Output the lines from the start of the records through the line containing "Action: [1010, 589]" as a JSON list of strings, one string per line, skipping blank lines and omitting the pictures.

:: Available data ::
>> BEGIN

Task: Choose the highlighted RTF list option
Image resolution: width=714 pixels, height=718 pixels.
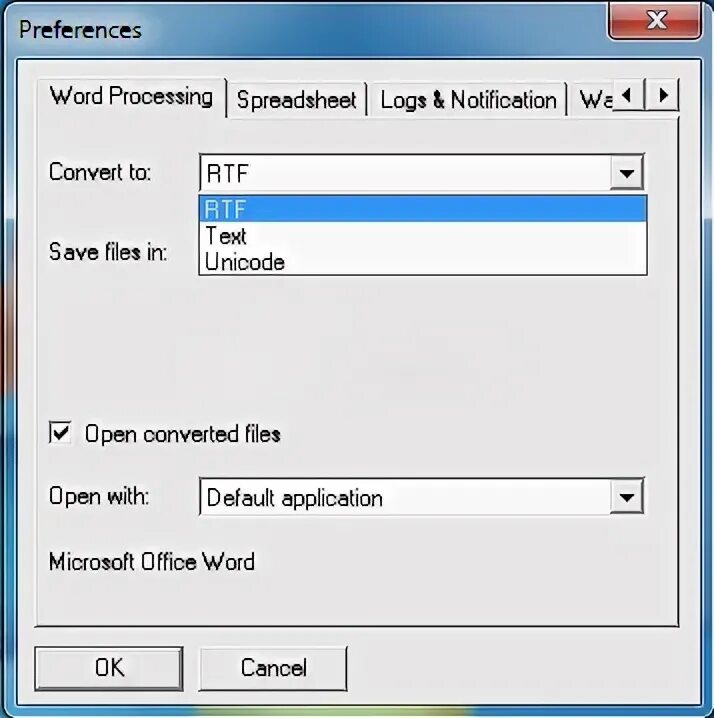Action: 423,209
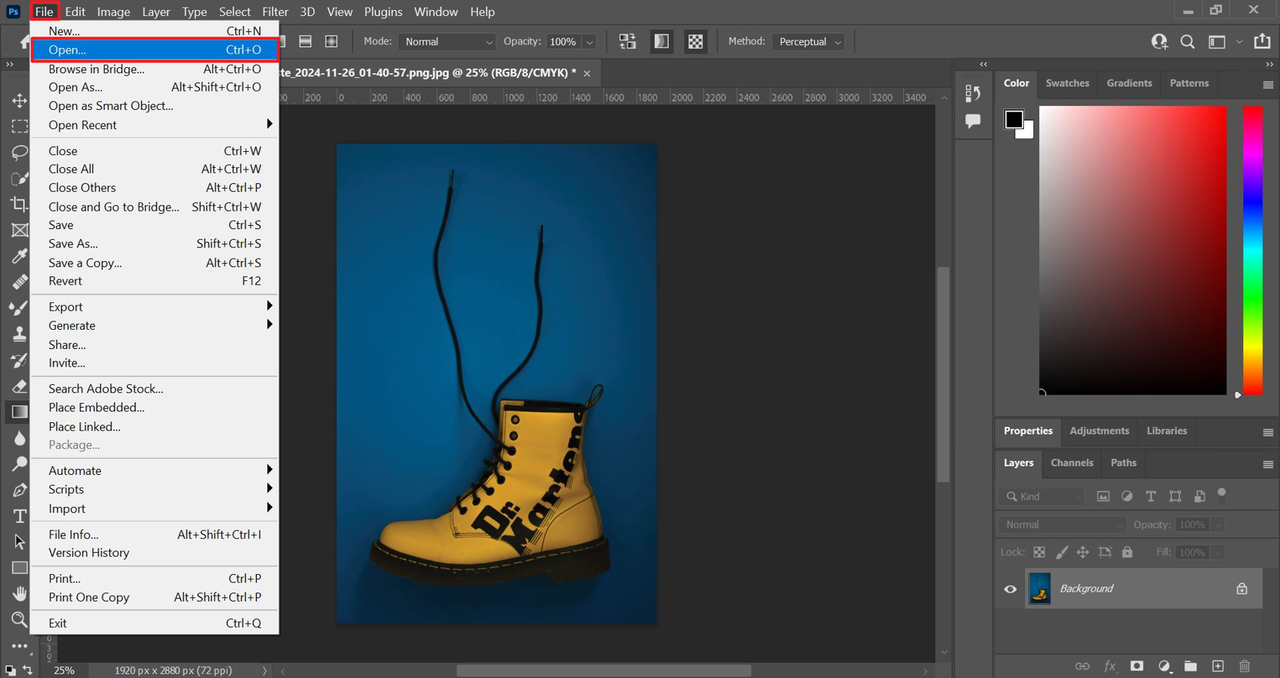
Task: Hide the Background layer using eye icon
Action: [1010, 589]
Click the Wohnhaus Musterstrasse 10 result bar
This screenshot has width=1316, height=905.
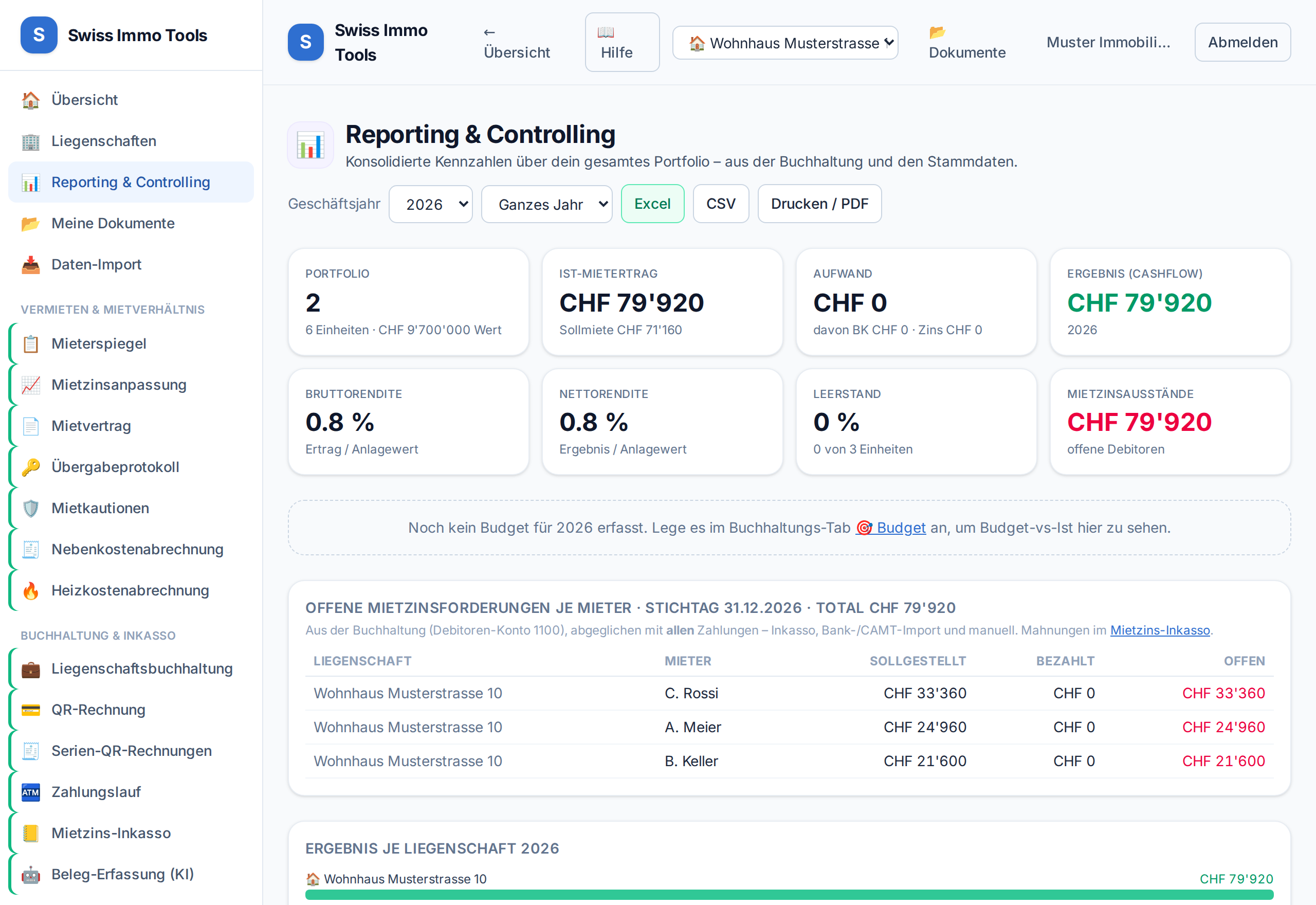point(789,894)
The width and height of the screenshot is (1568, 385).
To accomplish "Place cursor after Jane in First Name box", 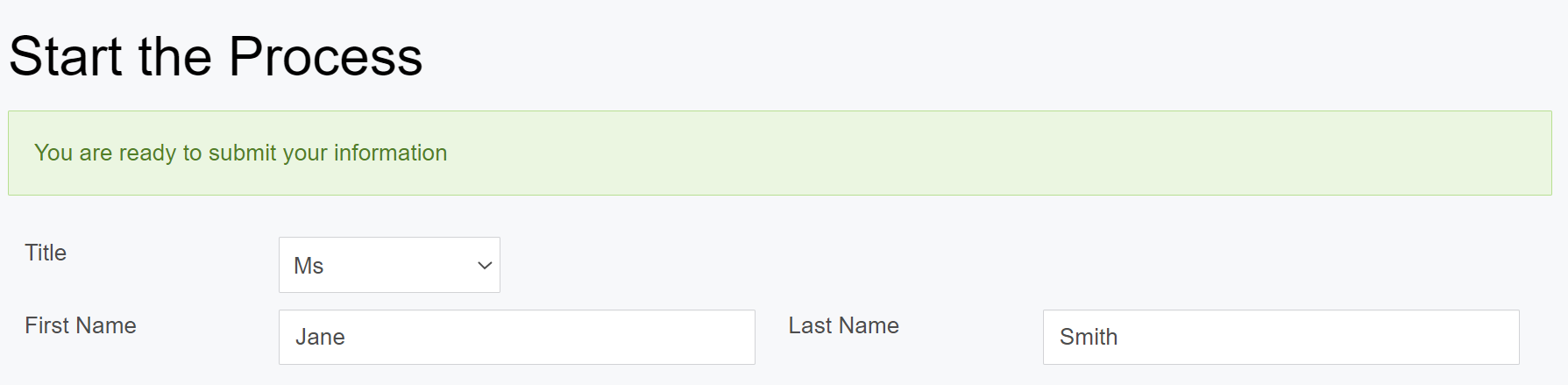I will (x=347, y=338).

>> END

:: Expected answer ::
[
  "Task: Choose the highlighted RTF list option",
  "Image resolution: width=714 pixels, height=718 pixels.",
  "Action: 423,209",
  "Task: Hide the Background layer using eye icon",
  "Action: [1010, 589]"
]